Released in 2023 via Epitaph Records, “Some of It Was True” comes after the longest gap between Menzingers records to date, a gestational period brought on by the “Hello Exile”-era tour schedule’s delays after the COVID-19 tour industry shutdown.
“We weren’t really writing new music yet,” Barnett explained. “We were talking about it, but we were honestly just happy to be out and touring again.”
Lyrically, “Some of It Was True” is a showcase for how the band’s songwriting has expanded beyond their own personal experiences, drawing from what’s happening around them and the lives of those who keep this world’s lifeforce pumping.
“Not everything has to derive from your own life,” Barnett noted. “We have the creative license to look around at our friends and family and write through their perspective. Everyone’s gone through so much.”
“We started this band when we were teenagers, and we’ve been at it for a while – and we’re a punk band, which usually represents a lot of youthful energy,” May continued.
“We’re getting older now, so the last thing we wanted to do was re-do anything we’ve tried in the past.”
The Menzingers formed in Scranton in 2006 and relocated to Philly before making their Epitaph debut with 2012’s “On the Impossible Past,” which was voted Album of the Year by Absolute Punk and Punk News. Arriving in 2014, their fourth album “Rented World” was praised as “packed with clever songwriting” by the New York Times and “a colossal fist-pumper” by Stereogum.

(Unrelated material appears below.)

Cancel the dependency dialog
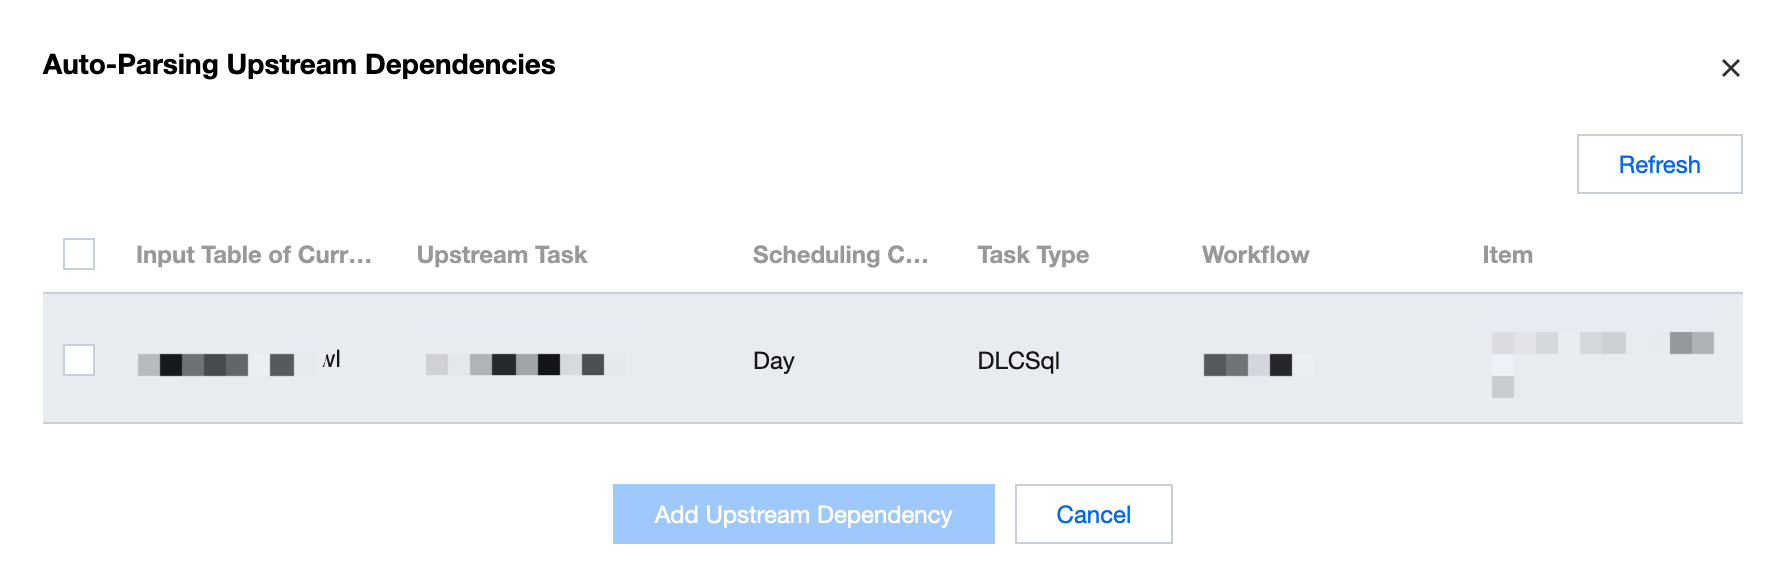Image resolution: width=1776 pixels, height=582 pixels. [1093, 515]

In 2017, their fifth LP, “After the Party,” landed on best-of-the-year lists from outlets like Clash and Noisey, with Stereogum lauding its “almost unfairly well-written punk songs.” “Hello Exile,” the quartet’s “boldest and most self-assured album” according to Pop Matters, dropped in 2019 and was stripped down and reimagined as “From Exile” a year later.

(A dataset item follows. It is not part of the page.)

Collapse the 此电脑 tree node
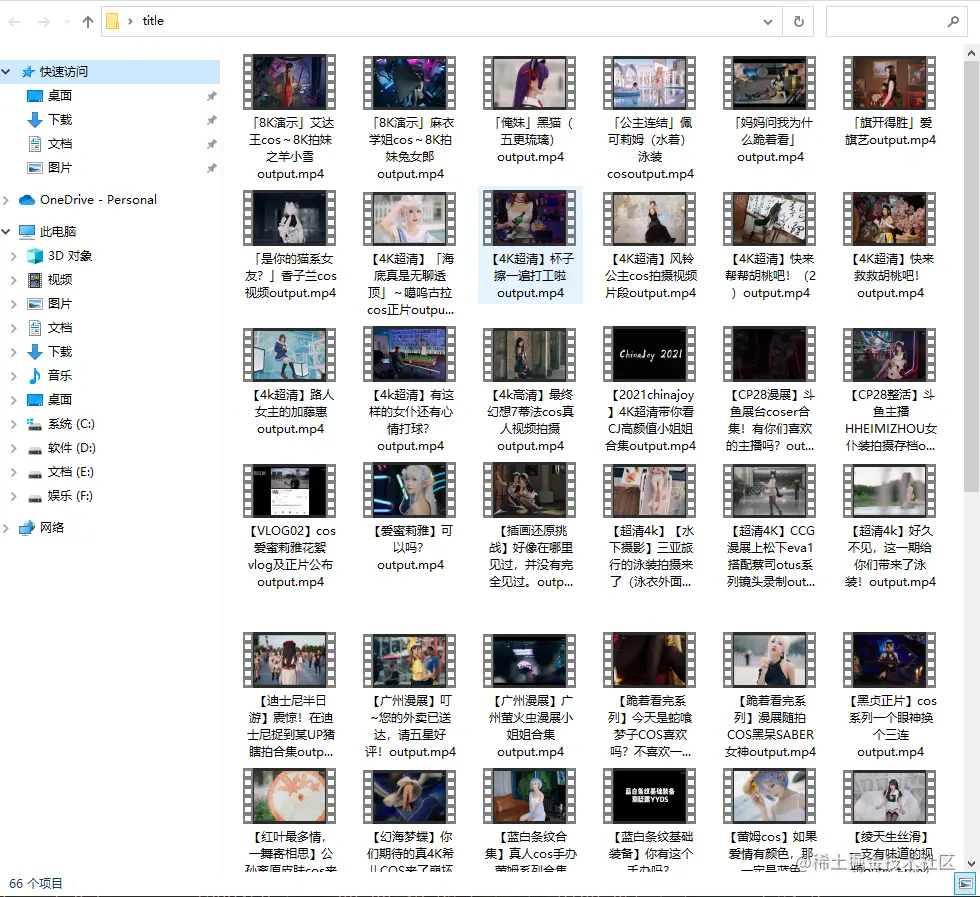Screen dimensions: 980x897 click(6, 232)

Always reflecting on the past and how they ended up where they are today, The Menzingers kickstarted a new era in their already illustrious career with “Some of It Was True” by tapping into the energy that brought the band to life in the very beginning.
“This record just feels different for us,” Barnett said.
“It’s a really important one in our catalog, and a pivotal moment in our history. We have the liberty of our fans growing with us now, and after writing these lyrical songs about where we are in life, we decided to take other peoples’ stories and make something bigger out of it.”
“It brought us back to our energetic side as a band,” May concurred.
“We got to let loose, which is what drew us to the energy of being in a band in the first place. This is a live band – why shouldn’t we record live songs? As a result, we’re back to why we started this band in the first place.”